Start of Material supplied

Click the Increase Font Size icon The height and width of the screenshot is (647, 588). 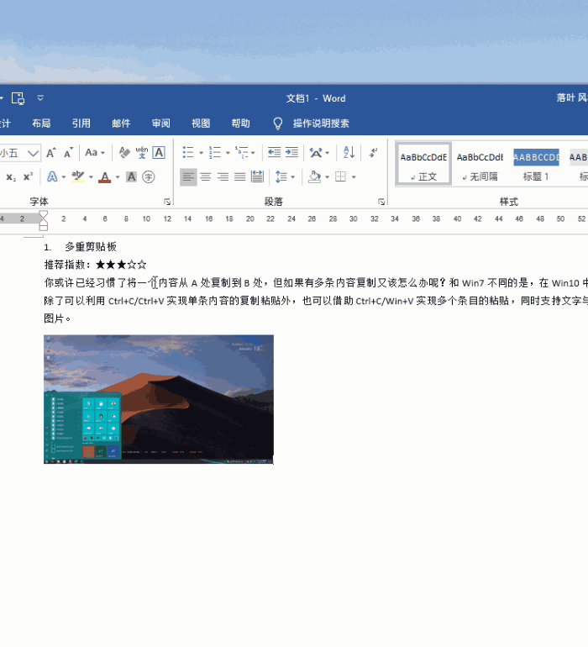click(51, 153)
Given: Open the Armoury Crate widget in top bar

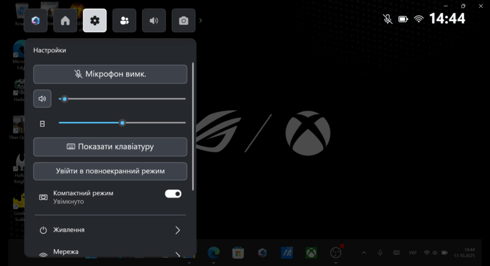Looking at the screenshot, I should pyautogui.click(x=36, y=21).
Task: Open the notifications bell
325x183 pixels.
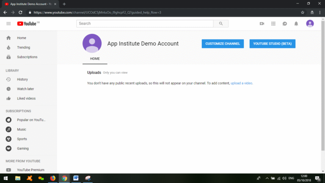Action: 296,24
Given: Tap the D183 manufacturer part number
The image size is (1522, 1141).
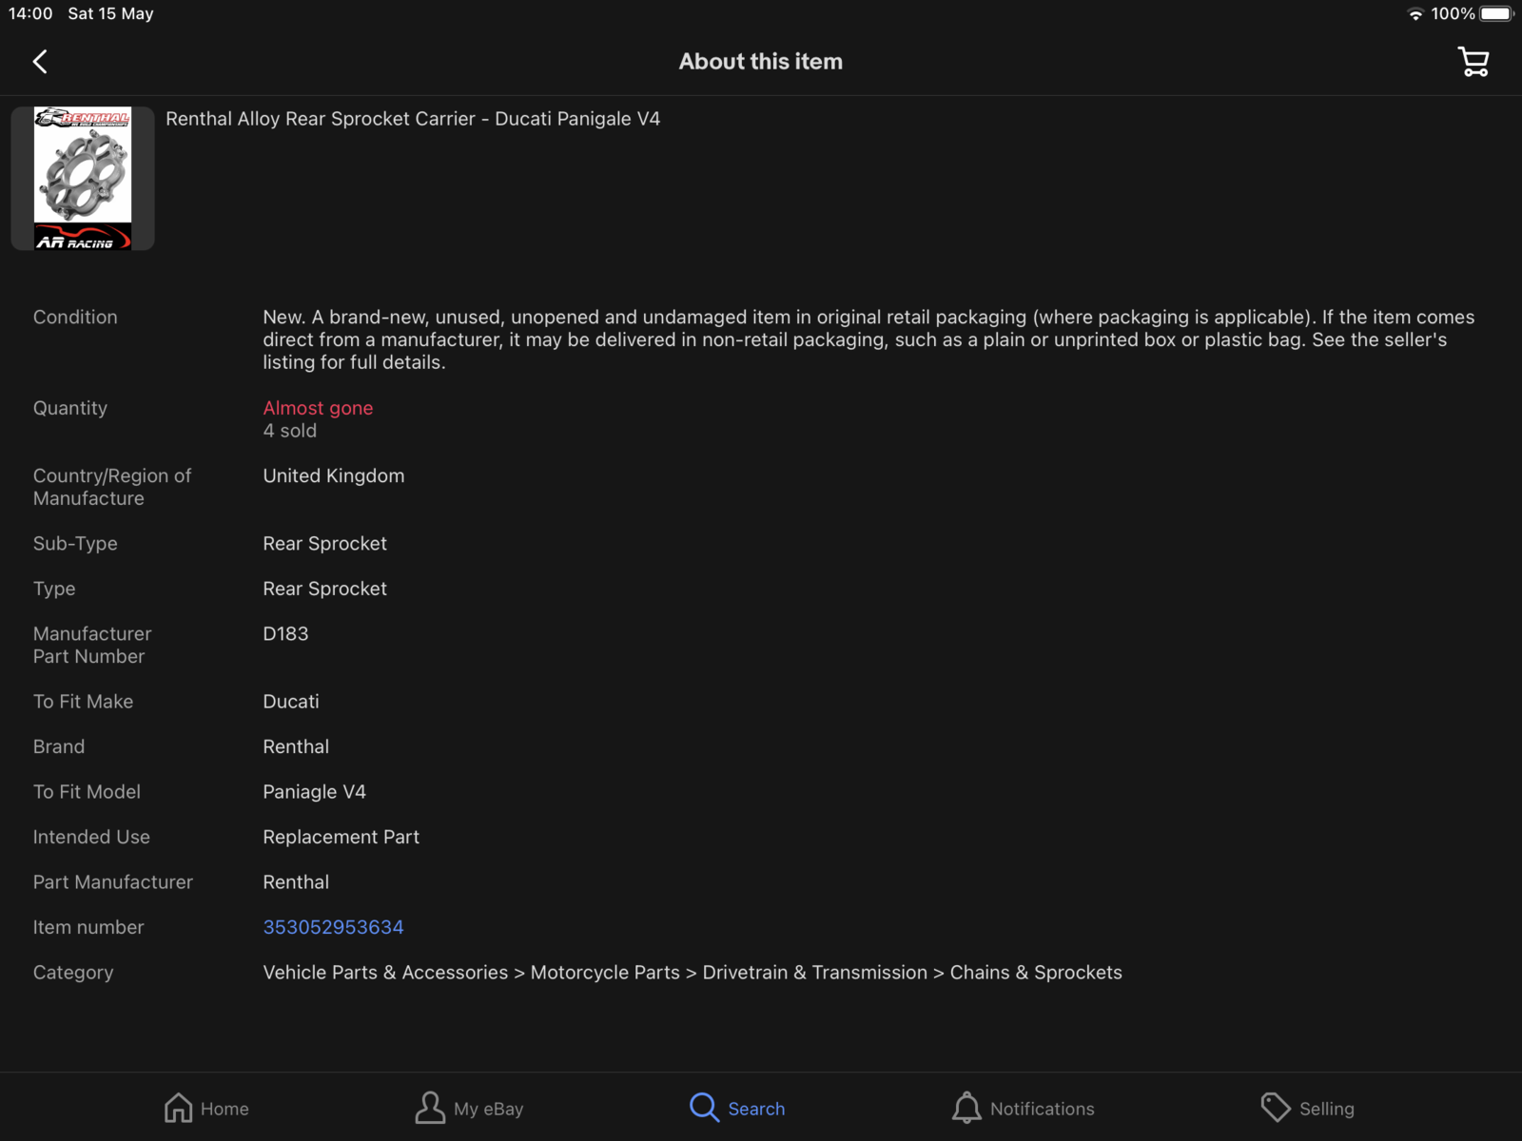Looking at the screenshot, I should (x=285, y=634).
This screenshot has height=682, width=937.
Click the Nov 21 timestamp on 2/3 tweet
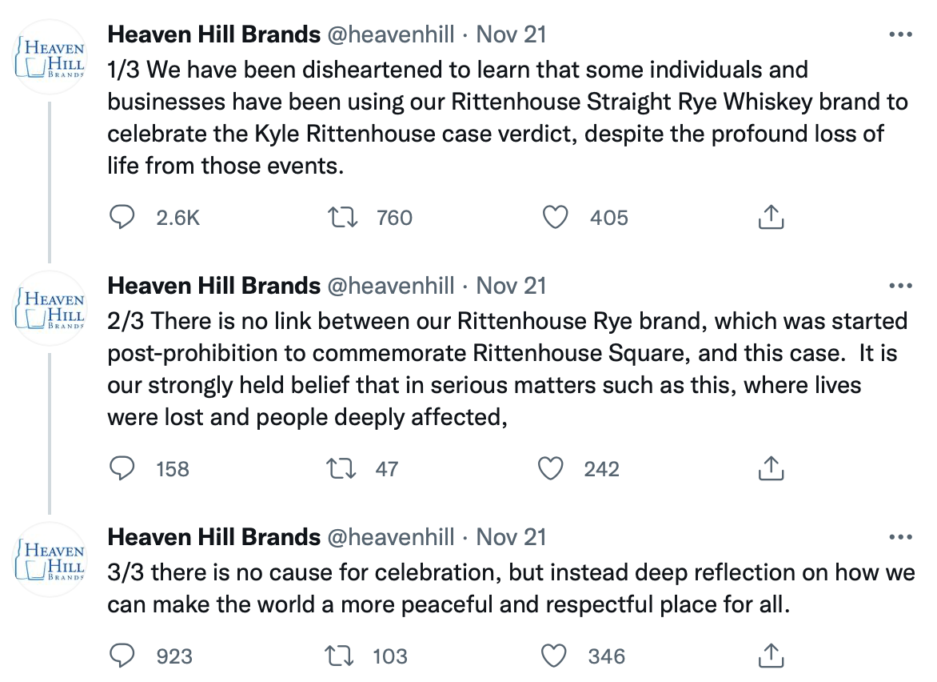click(512, 286)
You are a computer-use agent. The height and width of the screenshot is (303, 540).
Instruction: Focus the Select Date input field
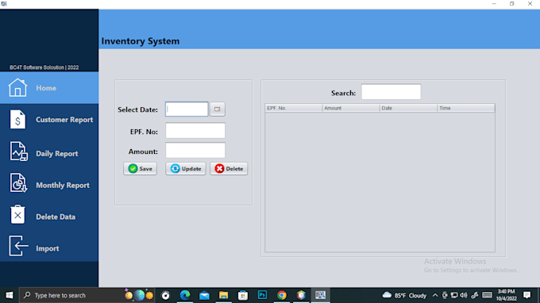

End of Material supplied

What is needed –
What is needed is an exact copy of every line from the one with "Click the Nov 21 timestamp on 2/3 tweet" to the end of the listing above, with the pictures left out.

Answer to this exercise –
Click the Nov 21 timestamp on 2/3 tweet
click(512, 286)
You are a computer-use agent. The height and width of the screenshot is (303, 540).
Instruction: Focus the Select Date input field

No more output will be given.